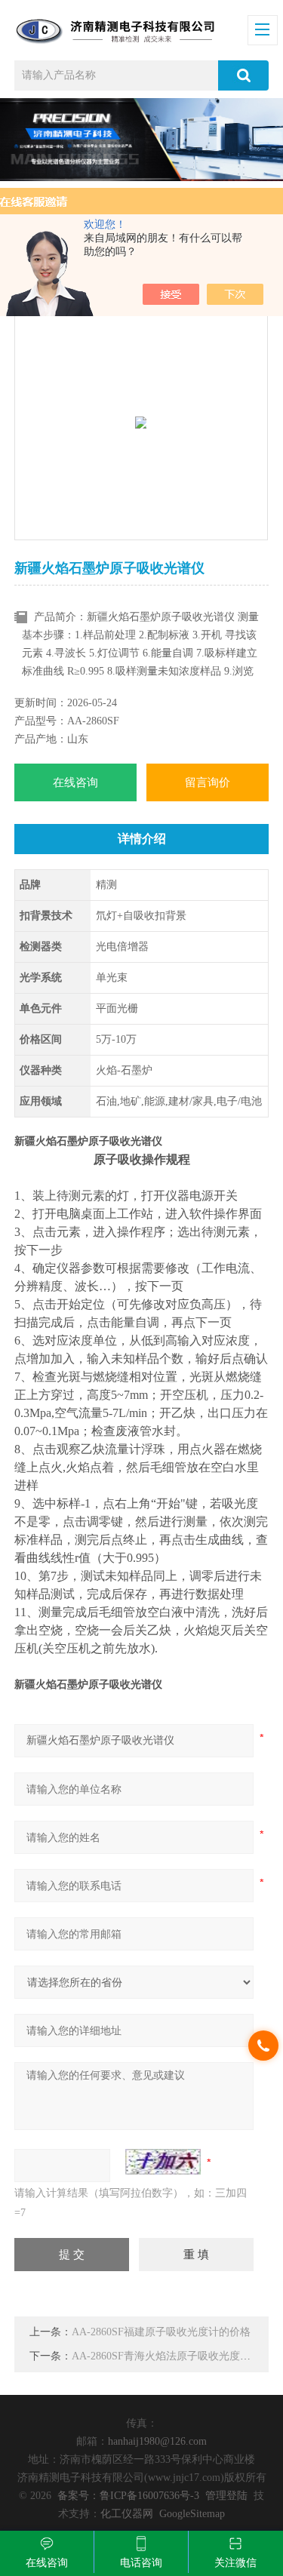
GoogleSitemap (192, 2513)
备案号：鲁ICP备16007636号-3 (128, 2495)
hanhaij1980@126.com (157, 2441)
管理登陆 (226, 2495)
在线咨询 (75, 782)
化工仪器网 (126, 2513)
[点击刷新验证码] (163, 2162)
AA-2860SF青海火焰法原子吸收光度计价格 (172, 2356)
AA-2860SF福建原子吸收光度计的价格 (161, 2332)
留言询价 (207, 782)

## Assignment:
Reproduce, with both ends included, the lines from the one holding "备案号：鲁ICP备16007636号-3 (128, 2495)" to the end of the records above.

## Answer box:
备案号：鲁ICP备16007636号-3 (128, 2495)
hanhaij1980@126.com (157, 2441)
管理登陆 (226, 2495)
在线咨询 (75, 782)
化工仪器网 (126, 2513)
[点击刷新验证码] (163, 2162)
AA-2860SF青海火焰法原子吸收光度计价格 (172, 2356)
AA-2860SF福建原子吸收光度计的价格 (161, 2332)
留言询价 (207, 782)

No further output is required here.